I know a lot of programming languages now. Back when I was 18 I almost joined the US Air Force and there was a test on Ada. That was over a decade ago. Is the Ada programming language still relevant in the military as it once was?
I'm wondering if new military software projects are still programmed using Ada as their go to language.
In November 2016 the US National Institute of Standards and Technology (NIST) published the report NIST-IR-8151 "Dramatically Reducing Software Vulnerabilities". The report is available at https://doi.org/10.6028/NIST.IR.8151. The following is an excerpt from that report:
Two presentations at the Software Measures and Metrics to Reduce Security Vulnerabilities (SwMM-RSV) workshop, Andrew Walenstein’s “Measuring Software Analyzability” and James Kupsch’s “Dealing with Code that is Opaque to Static Analysis,” point the direction to new software measures. Both stressed that code should be amenable to automatic analysis. Both presented approaches to define what it means that code is readily analyzed, why analyzability contributes to reduced vulnerabilities and how analyzability could be measured and increased.

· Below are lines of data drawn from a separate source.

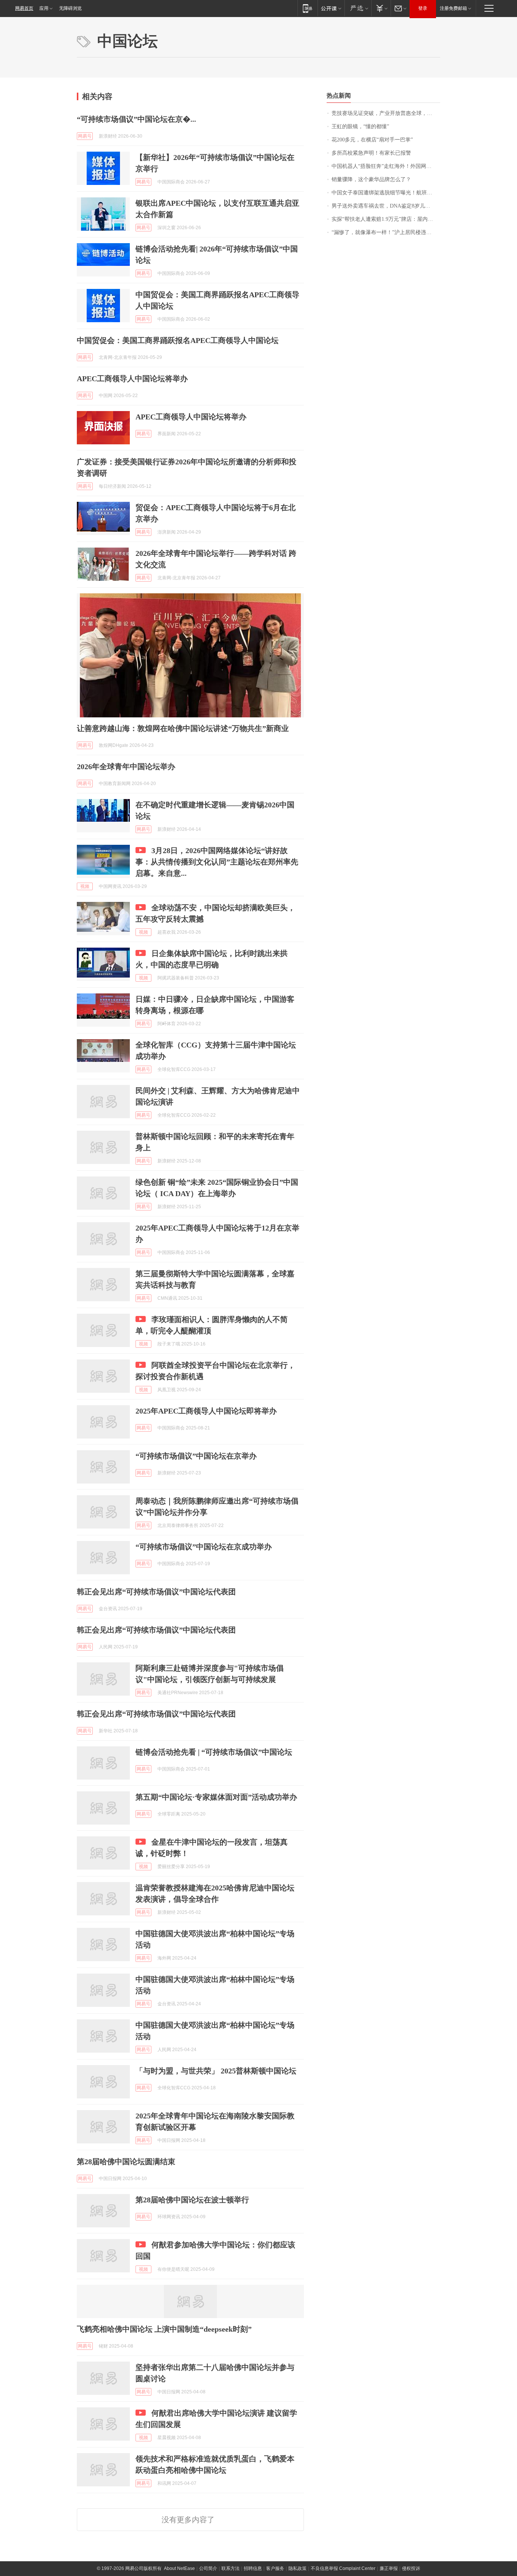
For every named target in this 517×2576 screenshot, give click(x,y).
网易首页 (24, 8)
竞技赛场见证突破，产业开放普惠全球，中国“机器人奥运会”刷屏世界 (386, 113)
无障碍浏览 (70, 8)
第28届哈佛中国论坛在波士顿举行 (192, 2200)
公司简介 (208, 2568)
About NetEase (179, 2568)
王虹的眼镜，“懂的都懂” (360, 126)
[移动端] (307, 8)
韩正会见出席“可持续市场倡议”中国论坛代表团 (156, 1591)
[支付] (381, 8)
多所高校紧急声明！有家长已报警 (371, 153)
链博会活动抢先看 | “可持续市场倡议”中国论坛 (213, 1752)
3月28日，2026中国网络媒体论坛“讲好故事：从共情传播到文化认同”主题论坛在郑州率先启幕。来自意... (216, 861)
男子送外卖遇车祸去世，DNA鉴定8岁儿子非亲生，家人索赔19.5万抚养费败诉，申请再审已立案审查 (386, 206)
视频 (84, 886)
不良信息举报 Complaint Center (343, 2568)
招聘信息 (253, 2568)
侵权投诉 (411, 2568)
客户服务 (275, 2568)
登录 (422, 8)
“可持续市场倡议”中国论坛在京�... (136, 119)
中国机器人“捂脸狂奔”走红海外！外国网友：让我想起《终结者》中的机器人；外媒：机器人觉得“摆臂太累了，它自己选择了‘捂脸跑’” (386, 166)
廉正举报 (389, 2568)
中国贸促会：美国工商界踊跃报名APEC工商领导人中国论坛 (178, 340)
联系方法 (230, 2568)
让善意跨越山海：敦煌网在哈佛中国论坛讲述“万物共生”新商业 (183, 728)
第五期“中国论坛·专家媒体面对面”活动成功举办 (216, 1797)
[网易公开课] (331, 8)
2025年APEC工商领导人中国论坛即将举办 (206, 1411)
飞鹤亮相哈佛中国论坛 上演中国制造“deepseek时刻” (164, 2329)
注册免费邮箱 (453, 8)
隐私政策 (297, 2568)
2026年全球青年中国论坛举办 (126, 766)
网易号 (85, 136)
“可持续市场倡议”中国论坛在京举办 (196, 1456)
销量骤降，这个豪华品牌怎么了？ (371, 179)
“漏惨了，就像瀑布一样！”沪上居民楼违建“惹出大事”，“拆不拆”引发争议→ (386, 232)
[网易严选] (357, 8)
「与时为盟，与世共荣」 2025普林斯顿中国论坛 (215, 2071)
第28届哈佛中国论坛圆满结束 (126, 2161)
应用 (43, 8)
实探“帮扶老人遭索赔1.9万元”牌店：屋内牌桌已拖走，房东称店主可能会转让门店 (386, 219)
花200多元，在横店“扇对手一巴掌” (372, 140)
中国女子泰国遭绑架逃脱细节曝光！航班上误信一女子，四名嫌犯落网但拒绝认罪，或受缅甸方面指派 (386, 193)
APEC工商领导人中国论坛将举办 (132, 378)
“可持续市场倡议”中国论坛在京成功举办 (203, 1546)
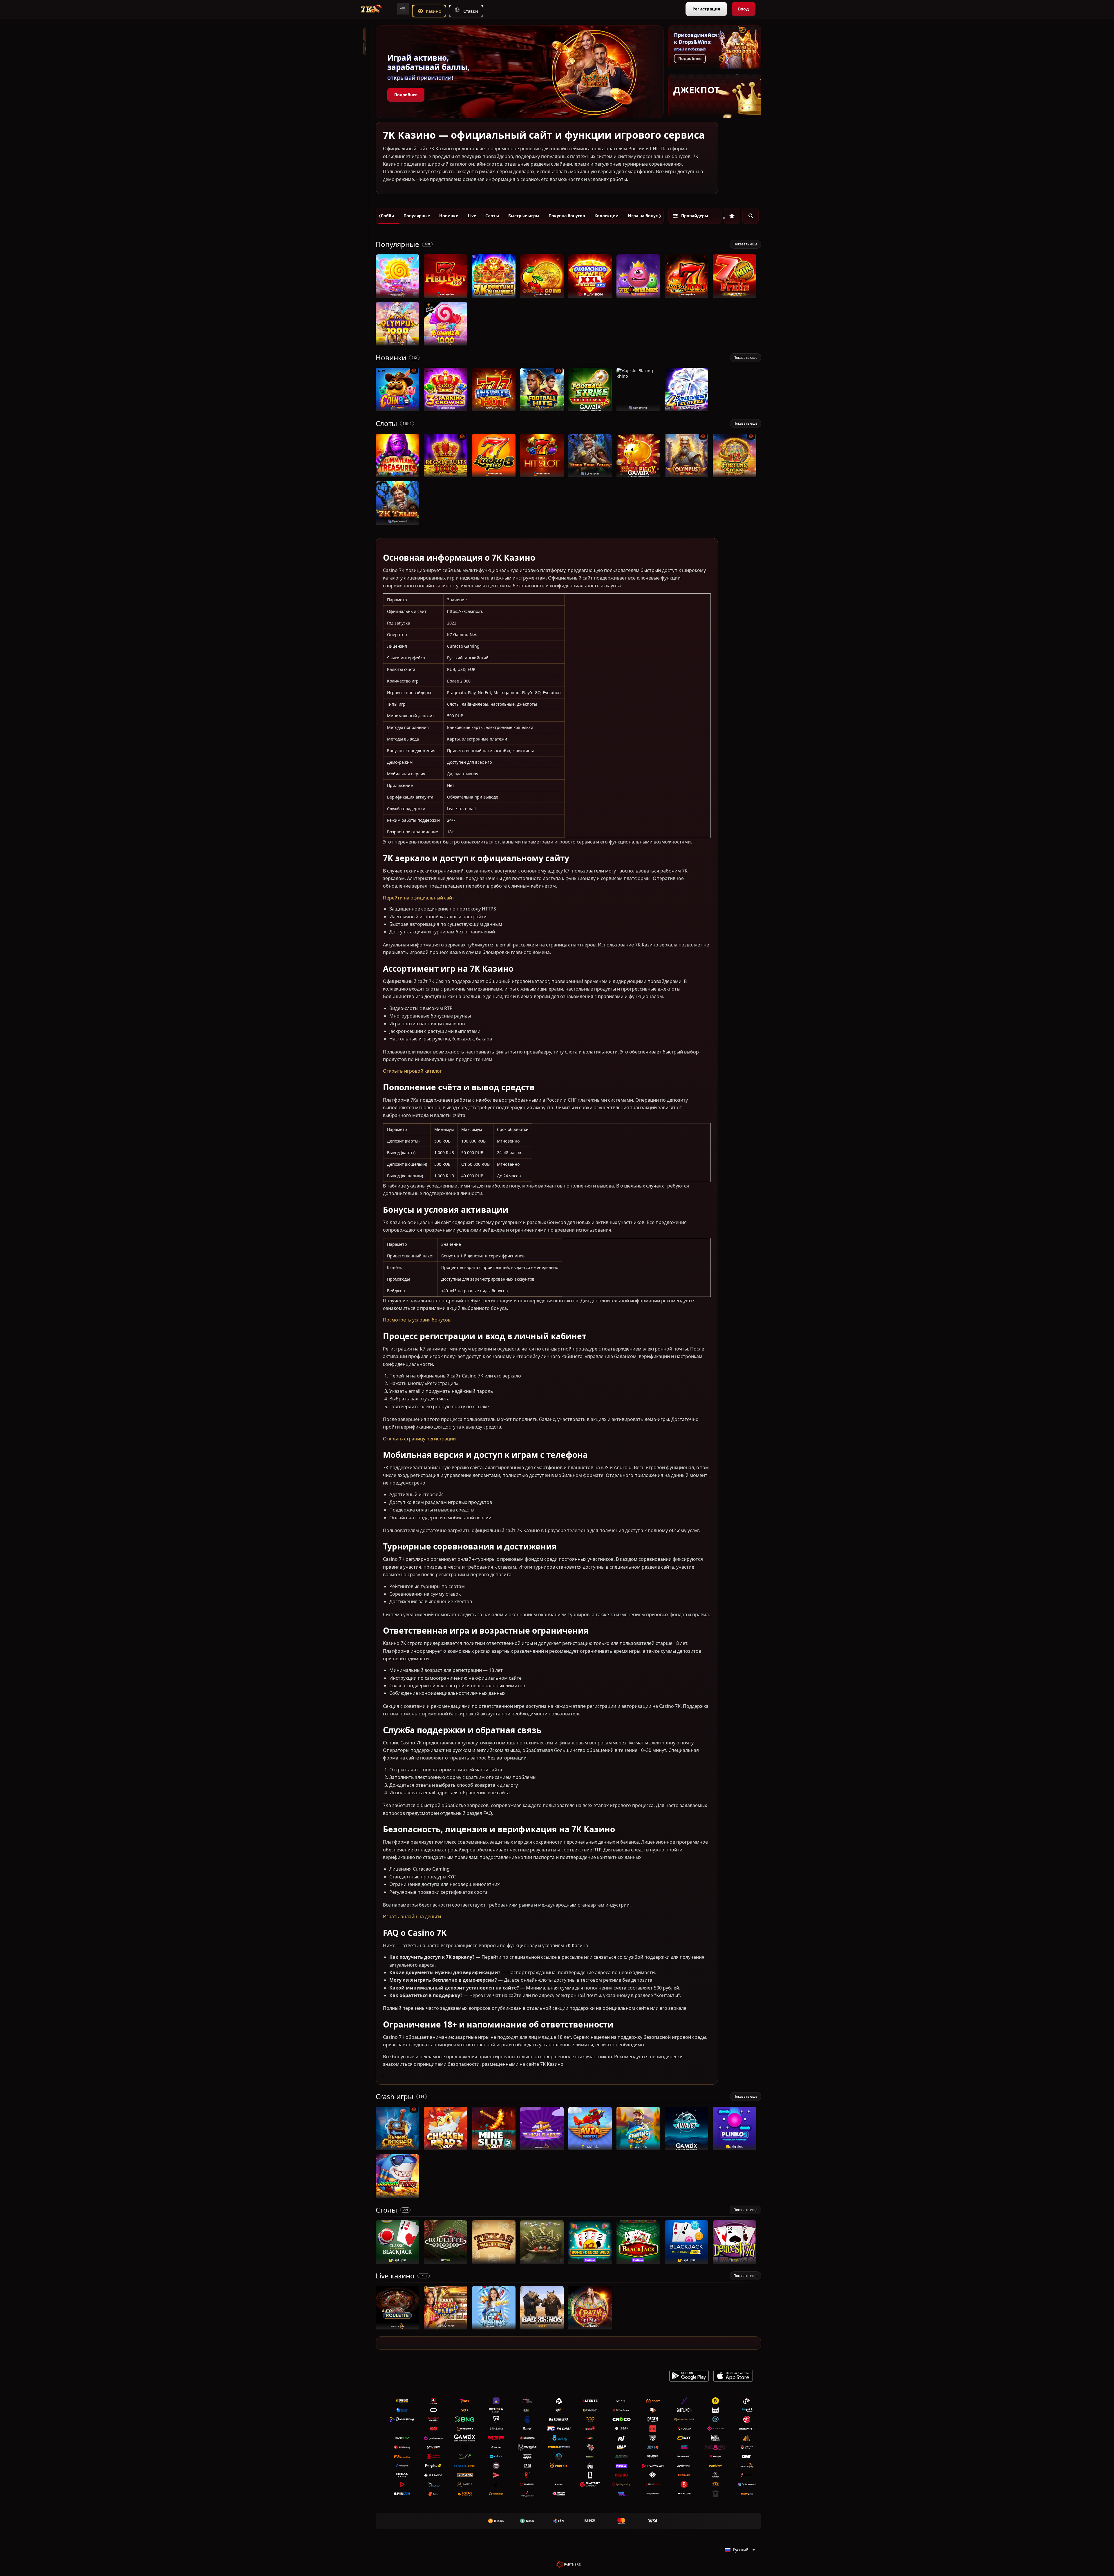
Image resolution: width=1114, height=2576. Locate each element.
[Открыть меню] (403, 9)
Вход (743, 9)
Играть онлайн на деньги (412, 1916)
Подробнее (405, 94)
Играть (397, 295)
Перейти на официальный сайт (418, 898)
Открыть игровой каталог (412, 1071)
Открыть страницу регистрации (419, 1438)
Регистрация (706, 9)
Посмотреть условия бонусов (417, 1320)
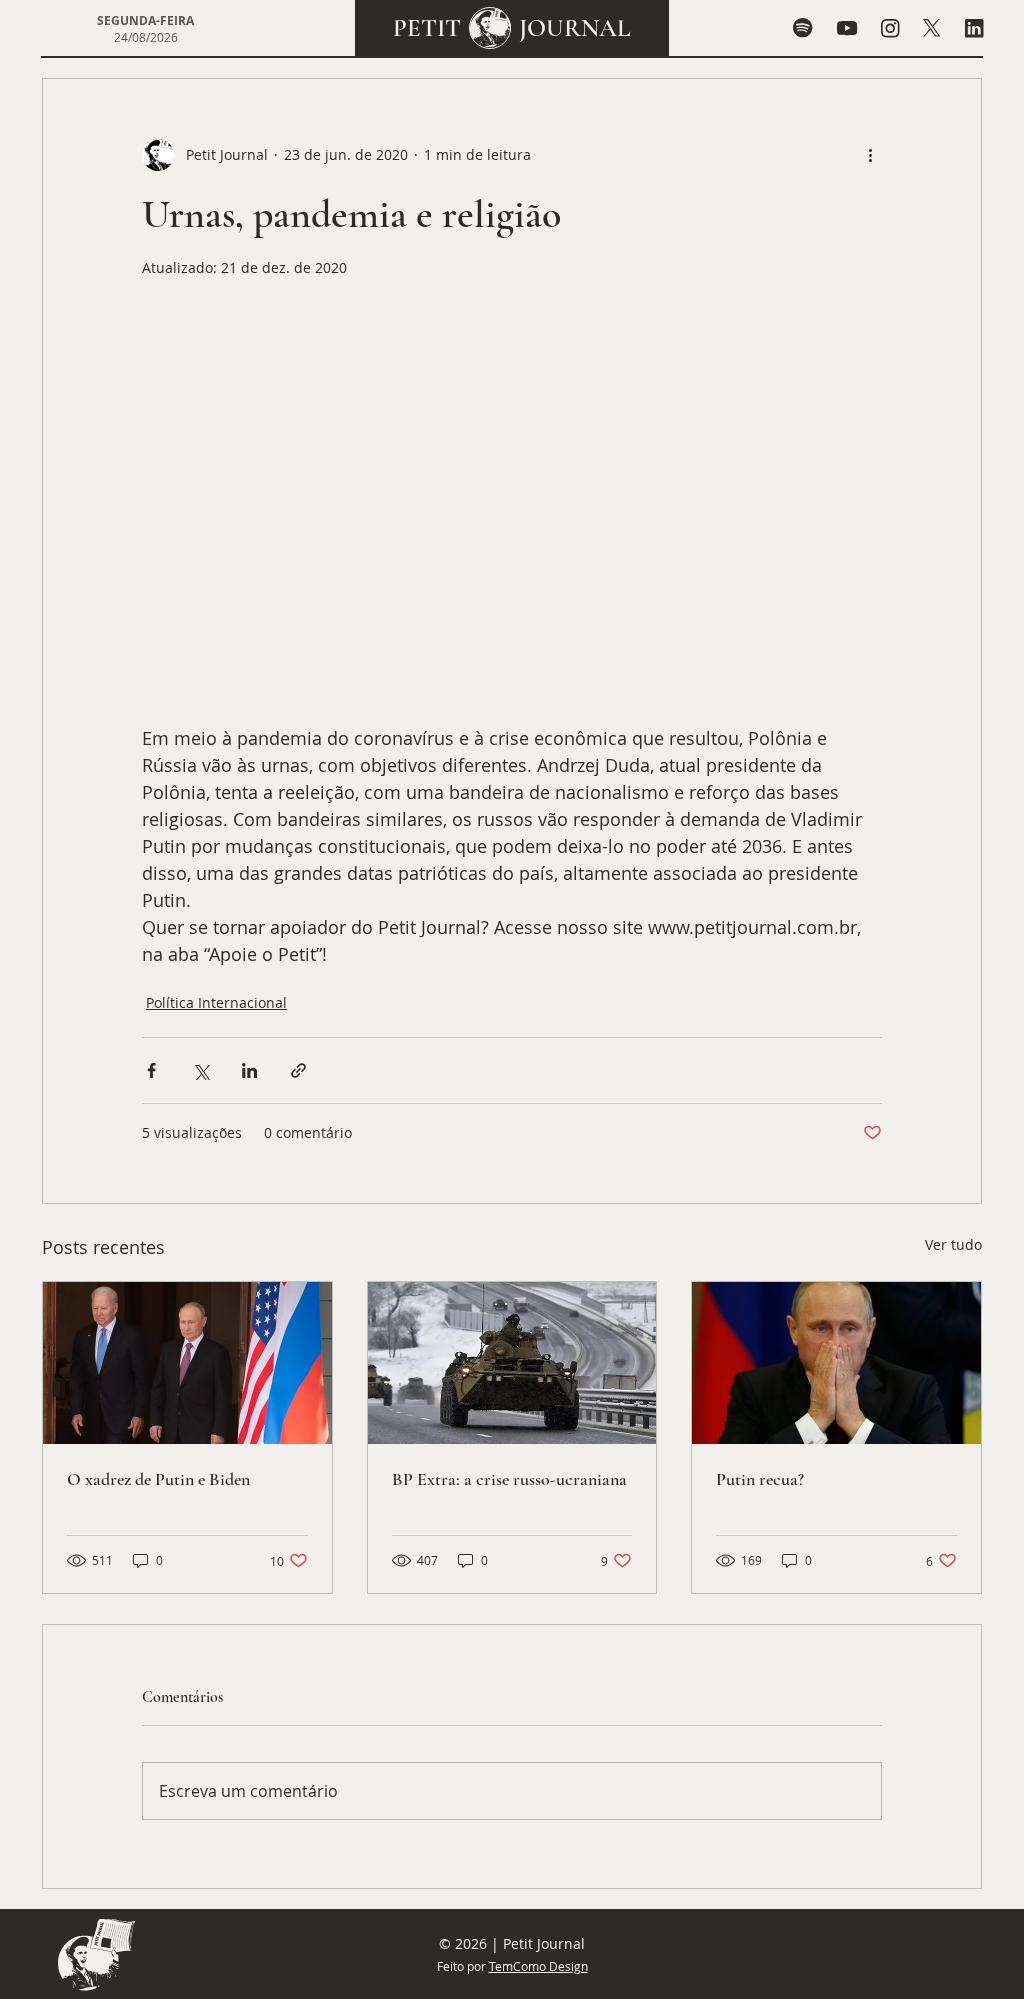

There are subsets of programming languages that are designed to be analyzable, such as SPARK, or to be less error-prone, such as Less Hatton’s SaferC. Workshop participants generally favored using better languages, for example, functional languages, such as F# or ML. However, there was no particular suggestion of the language, or languages, of the future.
We note that with few exceptions, such as Ada 2012 [Barnes13], which has SPARK, new languages have poor tool support. Supporting the construction of tools is vital for the adoption and safe use of new languages.